Stored data entries:
--*--

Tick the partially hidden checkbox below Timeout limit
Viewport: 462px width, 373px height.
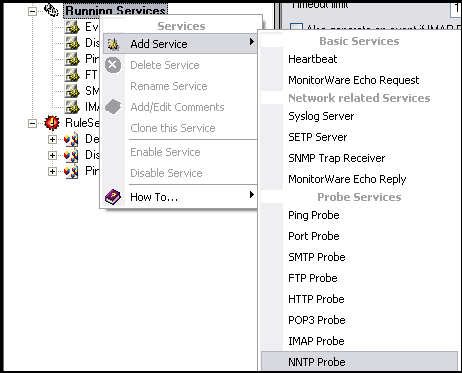click(296, 27)
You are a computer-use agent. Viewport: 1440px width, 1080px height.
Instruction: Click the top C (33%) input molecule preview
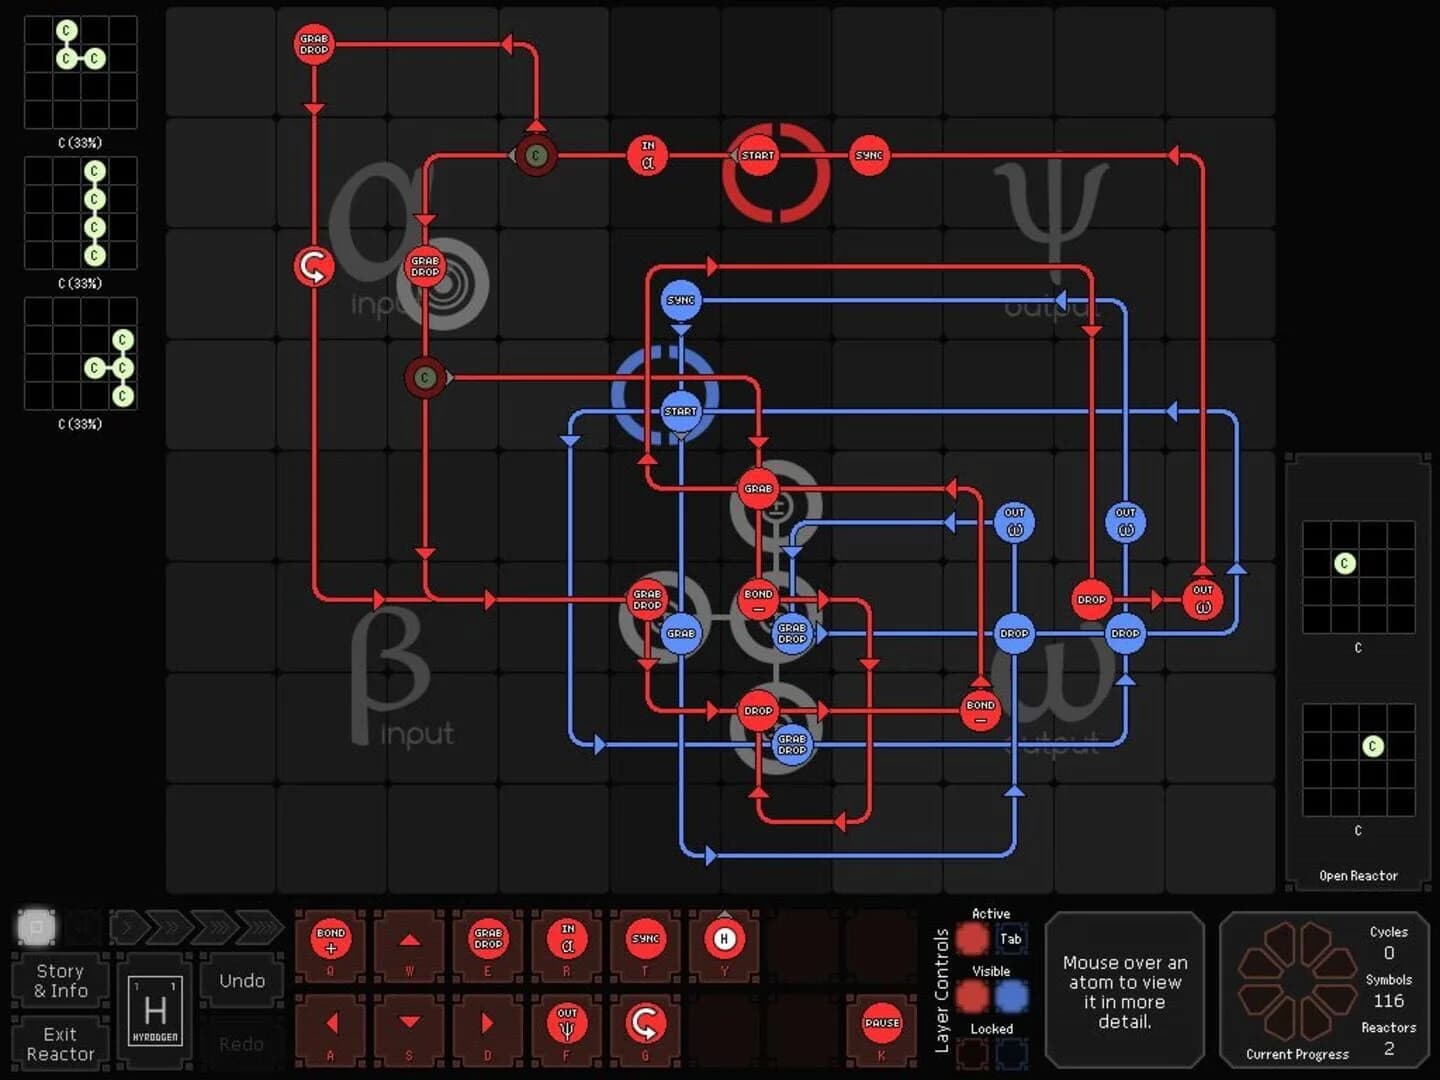point(80,70)
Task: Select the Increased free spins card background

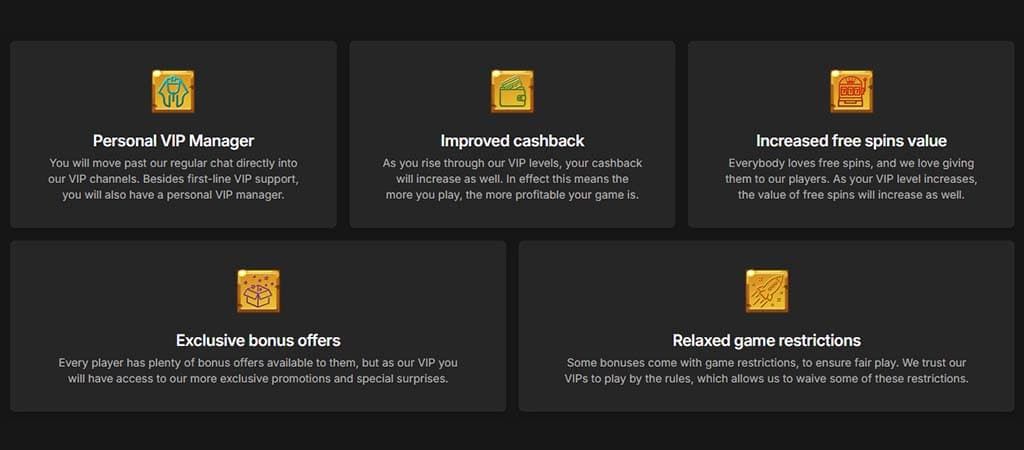Action: pyautogui.click(x=851, y=135)
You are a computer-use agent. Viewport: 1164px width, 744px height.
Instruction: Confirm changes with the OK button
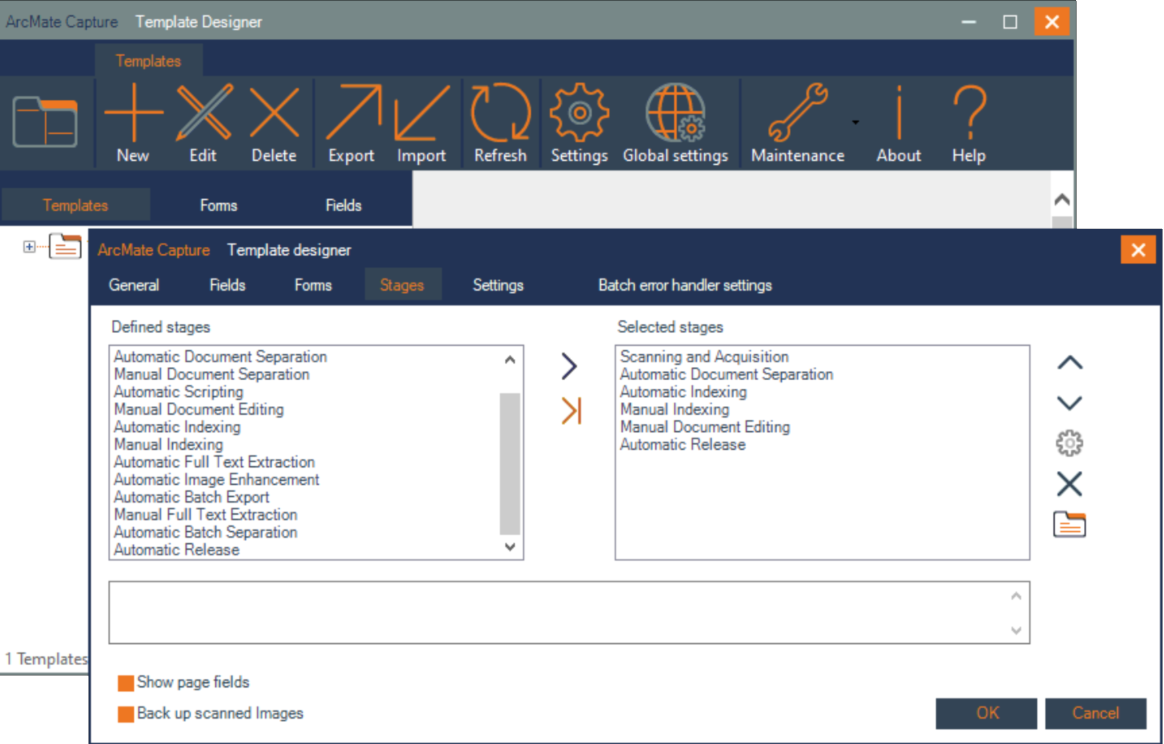[x=985, y=713]

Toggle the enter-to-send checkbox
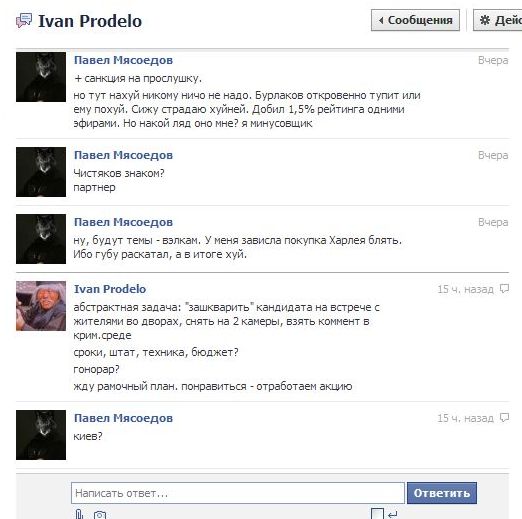377,514
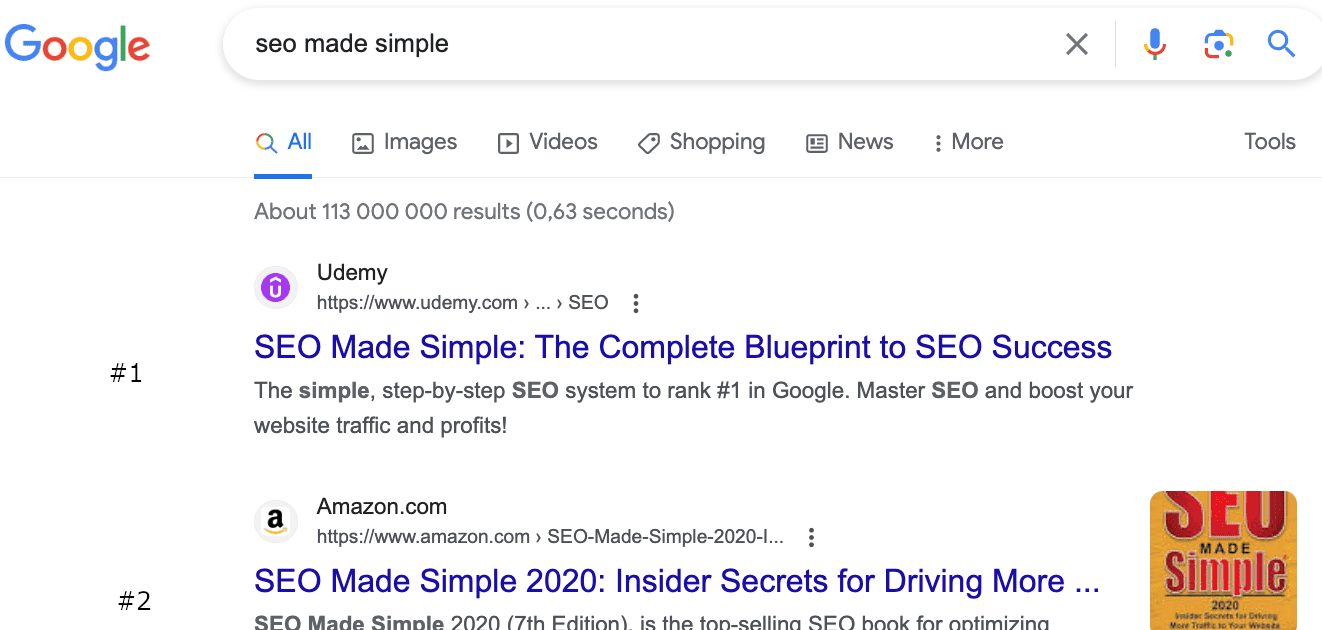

--*--

How to complete this task. In the entries above, identify every line with the string "agent".

Response to the task.
You are a computer-use agent. Viewport: 1440px width, 1080px height.
You are a computer-use agent. Viewport: 1164px width, 744px height.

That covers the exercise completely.